Orden de trabajo 1: Copia sin cambiar nada el pedazo del texto sobre la renovación del DNI que empieza con "La renovación del" y sigue hasta "Intenté más tarde.".
Orden de trabajo 2: Según el texto sobre la renovación del DNI, ¿durante cuántos días seguidos no funcionó el aplicativo del Reniec?

━━━━━ Texto analizado ━━━━━

La renovación del DNI es una de las cuotas de maltrato ciudadano que todo peruano parece estar condenado a acatar. Tal como agregarle ají a todo, es un daño burocrático consustancial a nuestra nacionalidad.
Durante algunos días intenté resolver la renovación a través del aplicativo del Reniec. Según explicaba la web, bajo esa modalidad el trámite era virtual, con reconocimiento facial, y uno mismo se hacía la foto. Las bondades de la tecnología en plenitud peruana.
El aplicativo nunca funcionó a lo largo de cinco días seguidos. El mensaje repetido de la pantalla se convirtió en mentada de madre blanquirroja: “Error en los servicios”. Intenté más tarde.
En dos oportunidades fui por gusto al Reniec. La primera vez consideré una exageración ir a las 5 de la mañana como se sugería. La segunda vez fui un lunes, más temprano. Resulta que el lunes es el peor día. La mayoría agrupa los pendientes penosos para después del fin de semana, triste ilusión.

━━━━━ Entradas proporcionadas ━━━━━

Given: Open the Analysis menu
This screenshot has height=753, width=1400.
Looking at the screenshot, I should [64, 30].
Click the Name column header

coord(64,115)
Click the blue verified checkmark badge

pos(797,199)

━━━━━

Tu respuesta 1:
La renovación del DNI es una de las cuotas de maltrato ciudadano que todo peruano parece estar condenado a acatar. Tal como agregarle ají a todo, es un daño burocrático consustancial a nuestra nacionalidad.
Durante algunos días intenté resolver la renovación a través del aplicativo del Reniec. Según explicaba la web, bajo esa modalidad el trámite era virtual, con reconocimiento facial, y uno mismo se hacía la foto. Las bondades de la tecnología en plenitud peruana.
El aplicativo nunca funcionó a lo largo de cinco días seguidos. El mensaje repetido de la pantalla se convirtió en mentada de madre blanquirroja: “Error en los servicios”. Intenté más tarde.

Tu respuesta 2: Cinco días seguidos.